Anyone who knows me knows I love history. I spent a couple of years as a Revolutionary War re-enactor. I visit historic sites whenever and wherever I travel. I write history books for a living, including writing for the Colonial Williamsburg Foundation for a couple of years. It’s not the only thing I love, but it definitely tops the charts for me.
History is dotted with remarkable people and events—and the most astonishing rarely make it into modern textbooks. It is also overflowing with fun, fascinating tales of how we got to where we are. Everything is far more interconnected than most people realize—and sometimes the connections are as interesting as the events themselves.
The historic connections between the United States and Australia are numerous. It is not a mere coincidence that Australia was settled a very short while after Britain lost her American colonies. One had to have somewhere to dump the poor, political malcontents, and other undesirables. Once the United States shut the door, Australia (charted by Captain Cook in 1770) suddenly became far more interesting, and the British dashed off to claim it for themselves (arriving only a day before Britain’s perennial enemy, the French).
British soldiers who had fought in the American Revolution now found themselves on the far side of the planet. The gold miners one associates with the California Gold Rush largely headed for Australia when gold was discovered near Melbourne. Going the other way, convicts who escaped from Australia headed for the United States—and often did quite well once there. A good example of this is Irish rebel Thomas Meagher, who was convicted of sedition in Britain and sent to the penal outpost in Tasmania (known then as Van Diemen’s Land). Escaping Tasmania, he headed for the U.S., where he joined the Union Army during the Civil War and ended up a Brigadier General and, later, governor of the Montana Territory.

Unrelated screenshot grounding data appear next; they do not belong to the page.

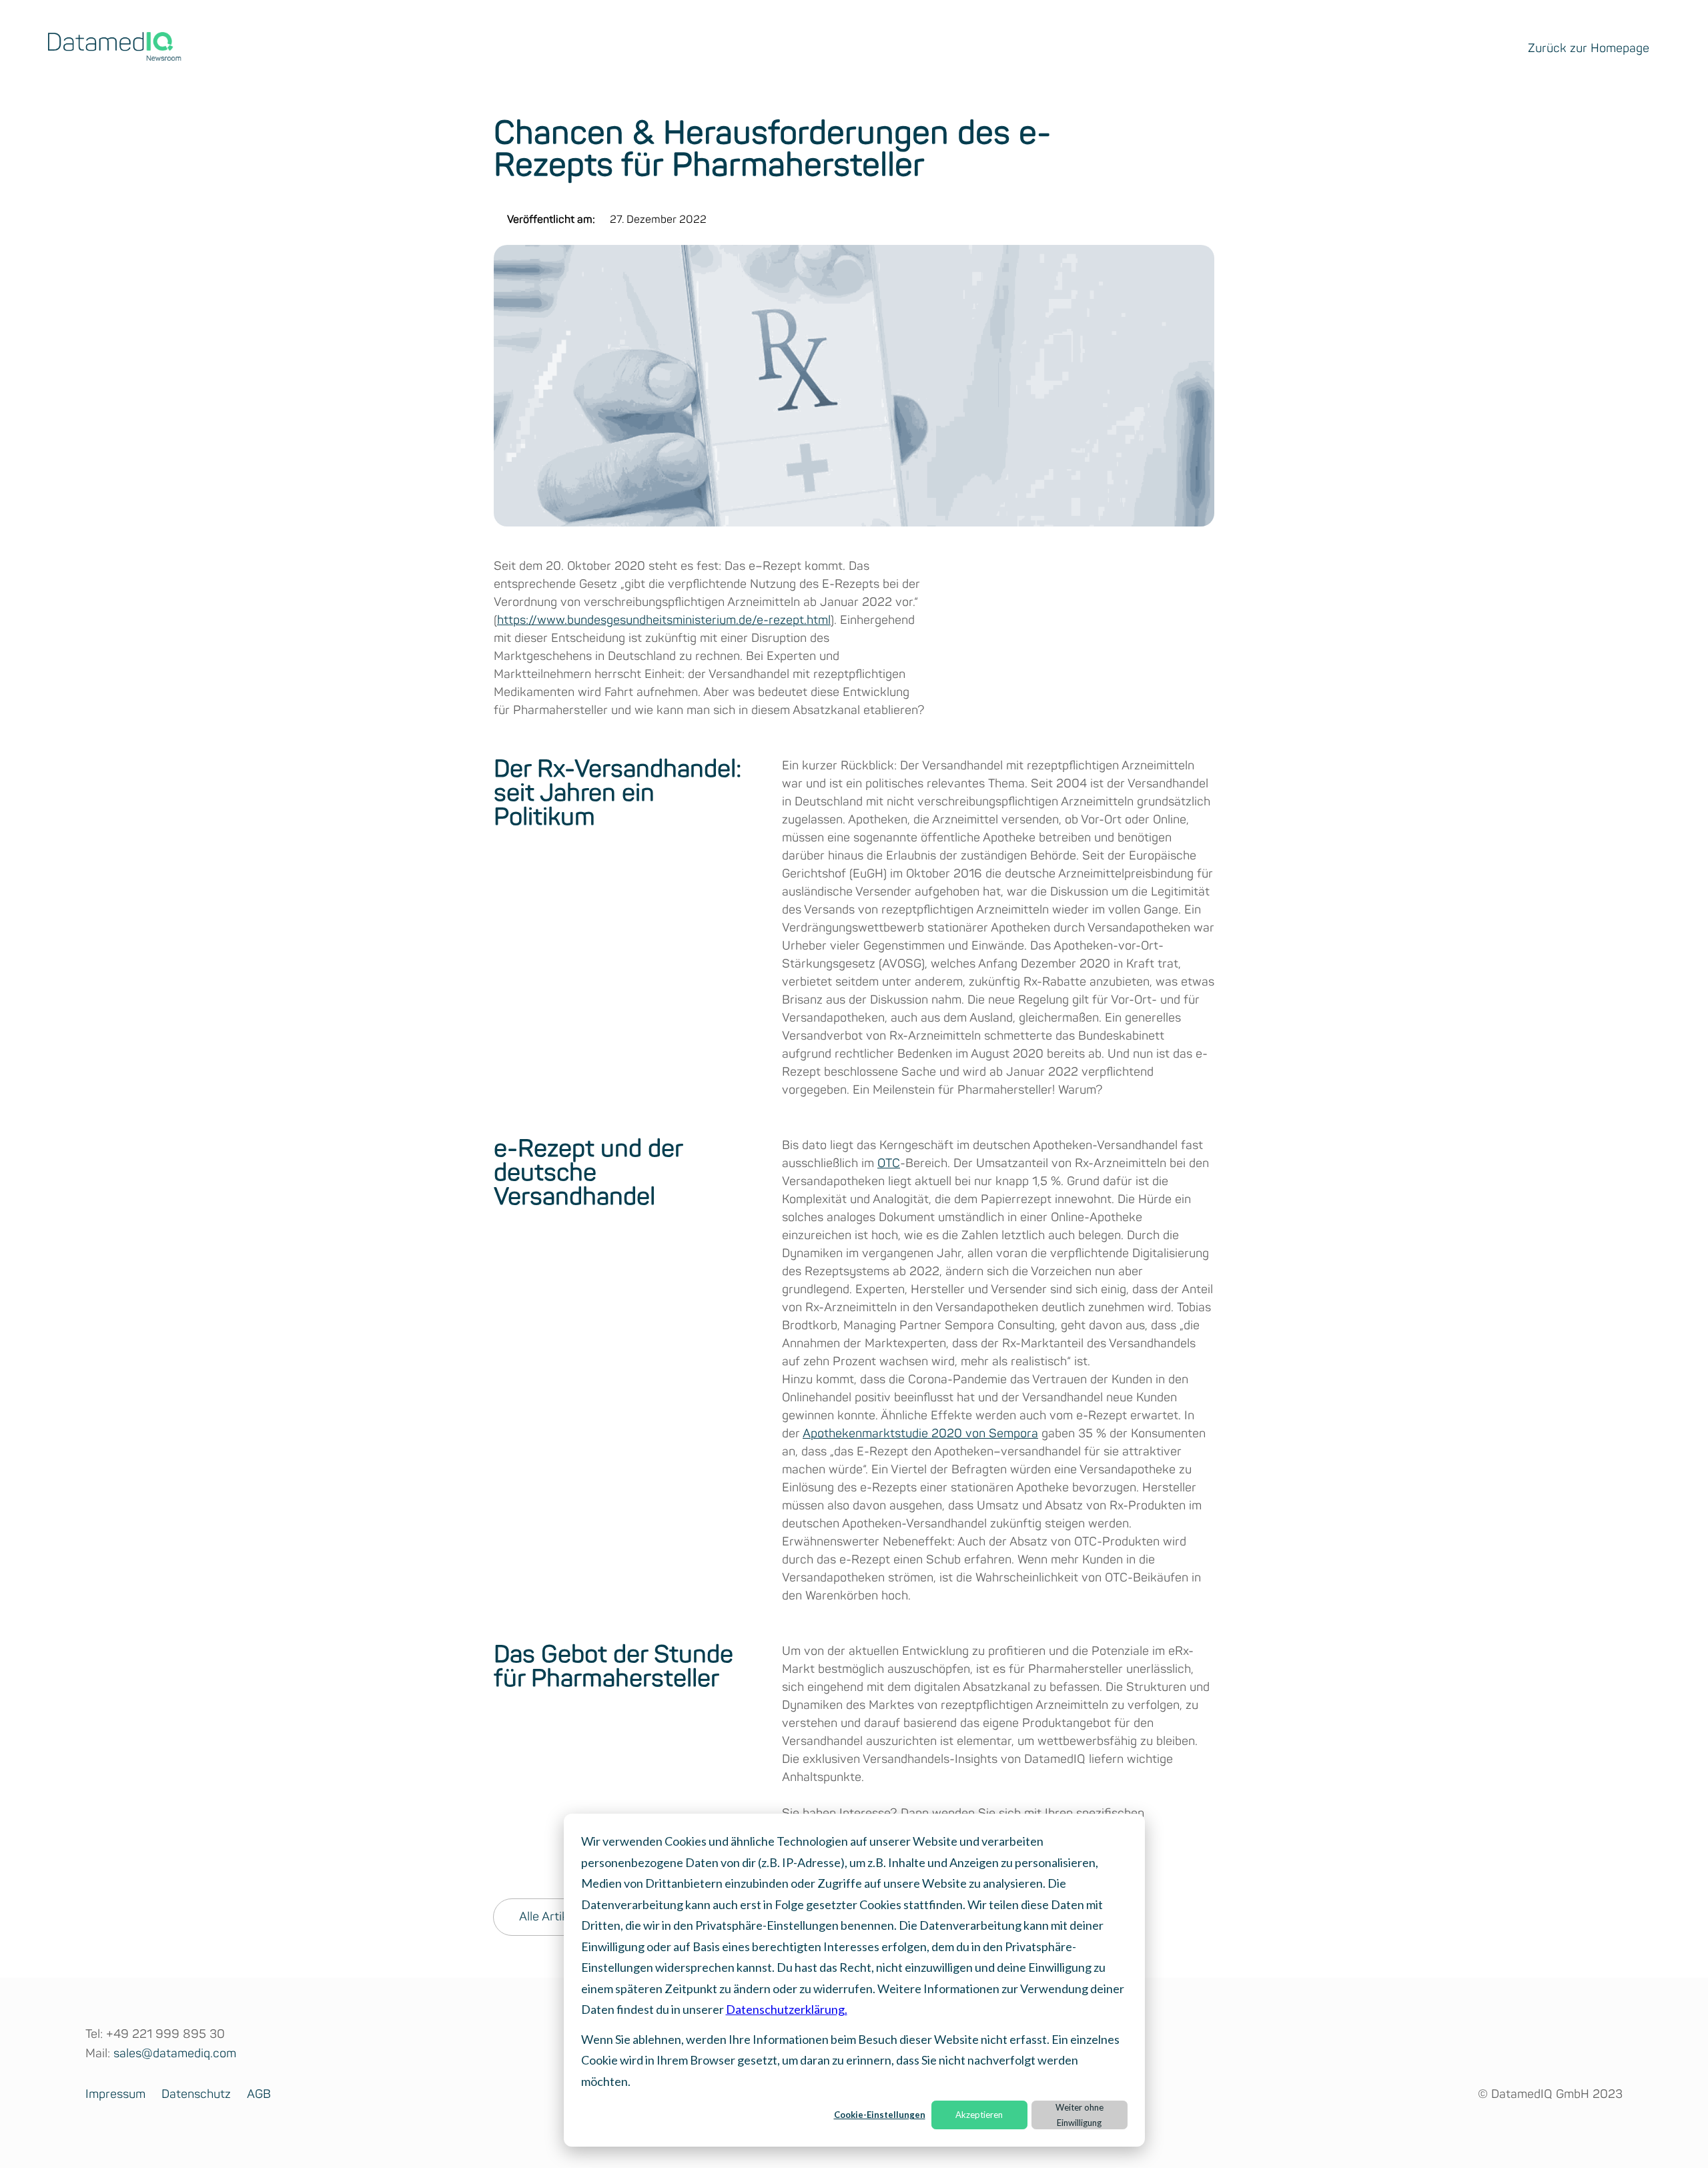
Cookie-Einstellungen (879, 2114)
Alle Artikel (548, 1917)
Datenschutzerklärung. (786, 2009)
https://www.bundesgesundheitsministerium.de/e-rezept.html (664, 621)
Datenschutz (196, 2095)
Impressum (115, 2095)
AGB (259, 2095)
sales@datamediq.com (174, 2054)
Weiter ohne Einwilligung (1079, 2115)
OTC (888, 1164)
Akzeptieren (979, 2114)
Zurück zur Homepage (1588, 49)
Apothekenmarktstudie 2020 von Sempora (920, 1434)
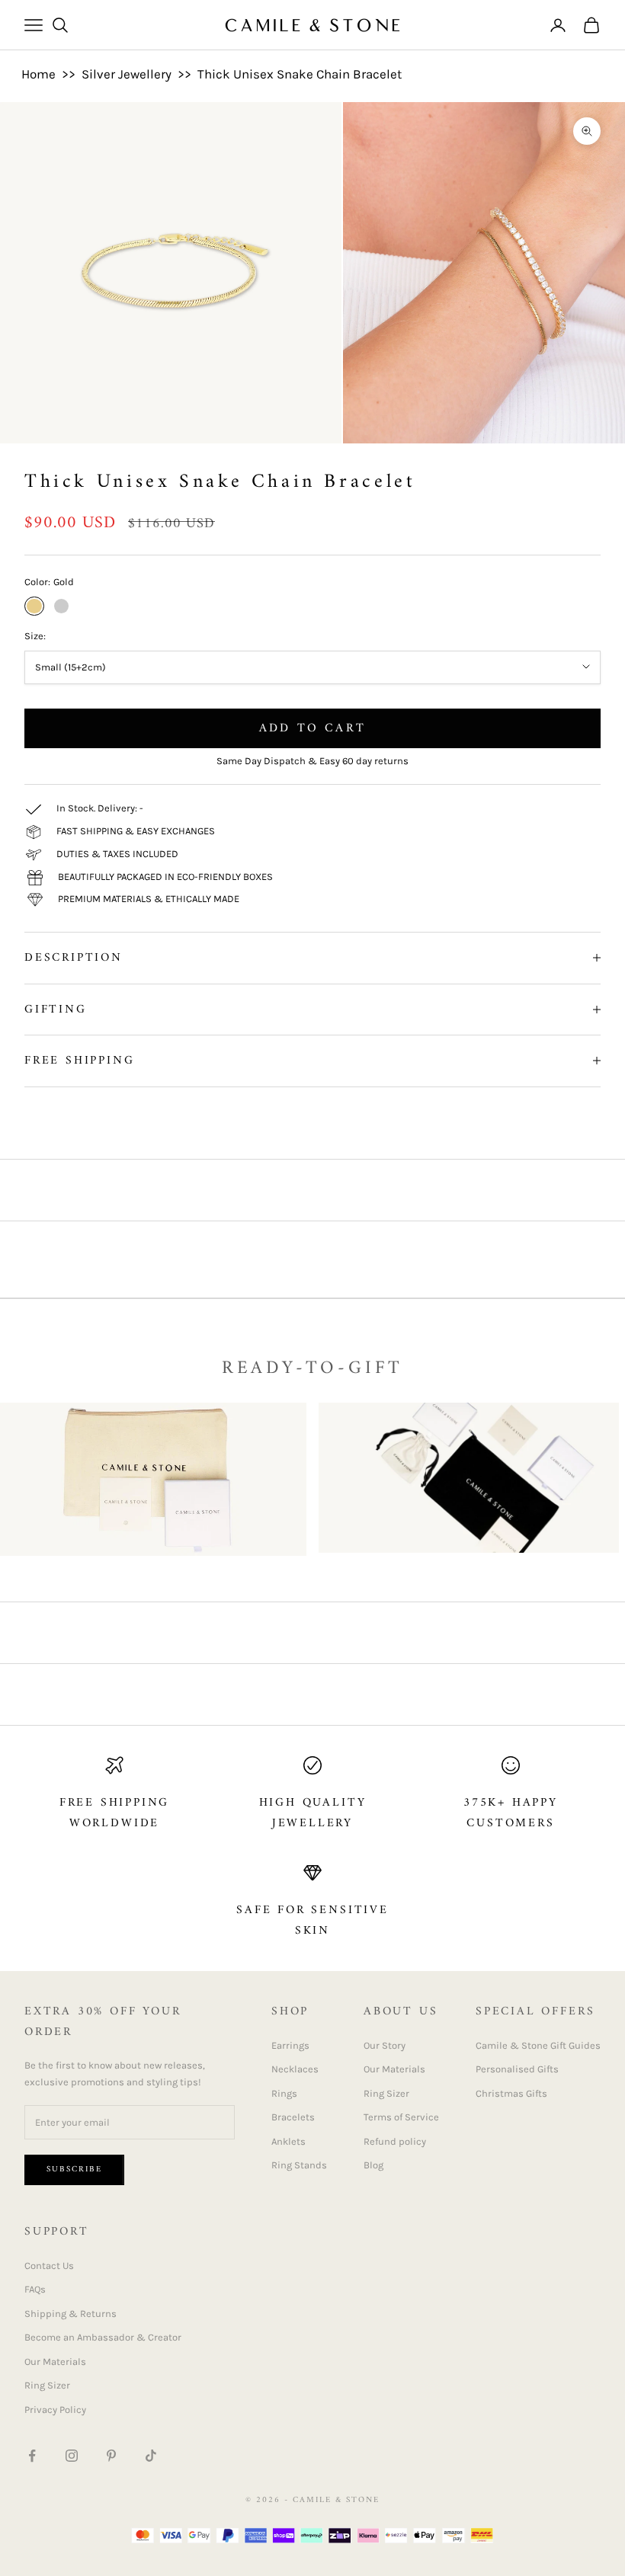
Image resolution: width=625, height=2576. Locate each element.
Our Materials (394, 2069)
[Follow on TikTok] (151, 2455)
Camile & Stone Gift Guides (538, 2045)
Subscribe (74, 2169)
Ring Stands (299, 2165)
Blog (373, 2165)
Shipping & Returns (70, 2313)
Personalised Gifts (517, 2069)
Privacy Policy (55, 2409)
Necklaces (295, 2069)
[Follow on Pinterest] (111, 2455)
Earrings (290, 2045)
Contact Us (49, 2265)
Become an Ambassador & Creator (102, 2337)
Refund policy (395, 2141)
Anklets (288, 2141)
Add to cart (312, 728)
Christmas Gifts (511, 2093)
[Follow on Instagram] (71, 2455)
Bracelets (293, 2117)
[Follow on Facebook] (32, 2455)
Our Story (384, 2045)
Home (38, 74)
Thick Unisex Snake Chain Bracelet (299, 74)
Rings (284, 2093)
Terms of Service (401, 2117)
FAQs (35, 2289)
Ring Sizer (386, 2093)
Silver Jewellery (126, 74)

It was this love of history that drew me to Old Sydney Town, a sprawling recreation of Sydney during the terms of the new colony’s first five governors. Of course, for most of this period, the colony was known as New South Wales, as it wasn’t until the fifth governor arrived that it got named Australia. Hence, the British soldiers stationed in the colony were known as the New South Wales Corps.
That’s enough for today—more about this splendid place in the next post. But here’s a photo of a few of the British redcoats known as the New South Wales Corps, outside their barracks in Old Sydney Town.
3 responses to “Living History”
Didn’t know they had colour photography back then! LOL. Unfortunately, Old Sydney Town closed down a while ago as a tourist venture, but clearly after your visit.
I had wondered. It occurred to me as I was dropping off to sleep last night that I should check to see if it was still open. It should be open, as it was wonderful. However, since I hadn’t visited since my first trip to Australia, I didn’t know how it had fared. Thanks for the update, but sorry that it didn’t make it. I wonder sometimes what makes some things succeed and others fail. Glad I got to see it, as there was much history shared that delighted me. I loved that re-enactors didn’t just take on a stock persona but actually studied a specific person from the time period and knew all about it. Any other efforts to recreate that period? Victoria has Sovereign Hill, but does New South Wales have anything to commemorate its history, now that Old Sydney Town is gone?
I remember when it closed, which is why I checked when I saw your post, but I can’t fully recollect the details. Reduced numbers though I think was the cause. To be honest, I never went there but I have been to Sovereign Hill. It was a popular place for school groups. I’m not sure that there is anything in its place which is a pity, though these re-constructed/re-enactment places are tricky to get just right I think.
I’ve been to and enjoyed a few in the US, such as Colonial Williamsburg.